CIO&Leader: Looking toward 2027, what AI-native business trends do you believe will reshape manufacturing and building material industries?
Anjaiah Surgi: We are already seeing connected plants becoming a major trend.
Many legacy machines that were previously disconnected are now becoming connectable because of evolving technologies.
That enables real-time insights and predictive intelligence for maintenance engineers and production supervisors.
Another major area is defect prediction and quality optimisation.
For example, in ceramic manufacturing, cracks may only become visible after multiple production stages. Now, using operational data and AI models, we are exploring how to predict and reduce such defects much earlier in the process.
AI models can significantly improve efficiency, reduce defects, and optimise manufacturing quality across production environments.
CIO&Leader: What do you see as the biggest challenges organisations still face while scaling enterprise AI?
Anjaiah Surgi: One of the biggest challenges is balancing innovation with organisational readiness.

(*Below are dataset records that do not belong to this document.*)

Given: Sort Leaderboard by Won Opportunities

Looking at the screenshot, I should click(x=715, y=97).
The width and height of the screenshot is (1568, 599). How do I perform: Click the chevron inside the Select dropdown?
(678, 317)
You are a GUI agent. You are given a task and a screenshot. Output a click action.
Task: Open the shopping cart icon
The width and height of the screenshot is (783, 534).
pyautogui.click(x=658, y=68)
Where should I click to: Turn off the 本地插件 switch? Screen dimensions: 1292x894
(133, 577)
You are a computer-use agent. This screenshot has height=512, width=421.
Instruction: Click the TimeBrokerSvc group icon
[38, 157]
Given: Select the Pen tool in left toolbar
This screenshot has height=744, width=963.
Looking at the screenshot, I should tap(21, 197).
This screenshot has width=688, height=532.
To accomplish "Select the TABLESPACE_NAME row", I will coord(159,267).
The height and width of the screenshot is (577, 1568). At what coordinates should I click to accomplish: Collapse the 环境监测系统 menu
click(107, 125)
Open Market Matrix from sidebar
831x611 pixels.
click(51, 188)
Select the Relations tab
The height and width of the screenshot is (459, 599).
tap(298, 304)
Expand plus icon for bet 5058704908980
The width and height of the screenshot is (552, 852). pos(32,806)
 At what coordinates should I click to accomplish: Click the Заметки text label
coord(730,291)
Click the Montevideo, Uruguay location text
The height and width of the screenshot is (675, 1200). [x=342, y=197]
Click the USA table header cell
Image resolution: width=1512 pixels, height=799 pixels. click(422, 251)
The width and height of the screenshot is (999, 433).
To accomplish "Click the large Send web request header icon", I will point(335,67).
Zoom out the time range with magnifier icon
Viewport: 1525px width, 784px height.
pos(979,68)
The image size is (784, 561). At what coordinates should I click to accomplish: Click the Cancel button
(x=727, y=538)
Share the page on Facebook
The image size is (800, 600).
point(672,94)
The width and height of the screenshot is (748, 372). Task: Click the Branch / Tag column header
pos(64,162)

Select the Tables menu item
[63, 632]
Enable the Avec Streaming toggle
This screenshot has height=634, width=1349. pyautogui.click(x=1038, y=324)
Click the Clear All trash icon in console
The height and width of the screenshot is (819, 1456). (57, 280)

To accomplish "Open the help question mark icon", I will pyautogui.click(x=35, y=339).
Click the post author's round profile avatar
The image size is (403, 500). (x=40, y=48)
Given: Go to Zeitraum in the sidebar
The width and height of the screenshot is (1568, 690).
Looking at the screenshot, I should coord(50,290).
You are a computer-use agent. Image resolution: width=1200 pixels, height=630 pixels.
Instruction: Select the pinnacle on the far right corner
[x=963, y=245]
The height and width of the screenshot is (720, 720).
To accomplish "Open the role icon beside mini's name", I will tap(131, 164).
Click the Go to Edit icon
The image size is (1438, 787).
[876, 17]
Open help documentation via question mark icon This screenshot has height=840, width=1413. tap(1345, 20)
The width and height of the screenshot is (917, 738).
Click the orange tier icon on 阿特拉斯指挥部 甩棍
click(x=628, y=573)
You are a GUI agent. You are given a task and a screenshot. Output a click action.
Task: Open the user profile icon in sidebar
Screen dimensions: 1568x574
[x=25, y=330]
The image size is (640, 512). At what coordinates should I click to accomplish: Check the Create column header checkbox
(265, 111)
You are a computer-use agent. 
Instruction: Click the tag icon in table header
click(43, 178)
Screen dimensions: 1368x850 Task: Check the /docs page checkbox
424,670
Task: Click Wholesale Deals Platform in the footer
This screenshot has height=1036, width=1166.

Technology is evolving extremely fast — whether it is Claude models, Gemini Enterprise, or other emerging ecosystems. But organisations also need the ability to absorb and operationalise these technologies effectively.
Change management itself becomes a major challenge.
At the same time, security guardrails remain critical. Enterprises must be extremely careful about what technologies they adopt, how enterprise data is protected, and whether governance mechanisms are sufficiently strong.
Another important area is defining proper success metrics and measurable KPIs for AI initiatives.
It is not enough to simply implement AI systems. Organisations must continuously measure whether those systems are delivering sustainable value.
Implementing AI alone is not enough. Organisations must continuously measure whether those systems are delivering sustained business value.
For example, business reviews happening through BI dashboards instead of PPTs only succeed if the organisation sustains that behavioral shift over time.
If momentum drops after a few months, enterprises can easily fall back into siloed operations again.
Without measurable KPIs, sustained adoption becomes extremely difficult — regardless of whether the organisation is a traditional manufacturing enterprise or a high-tech company.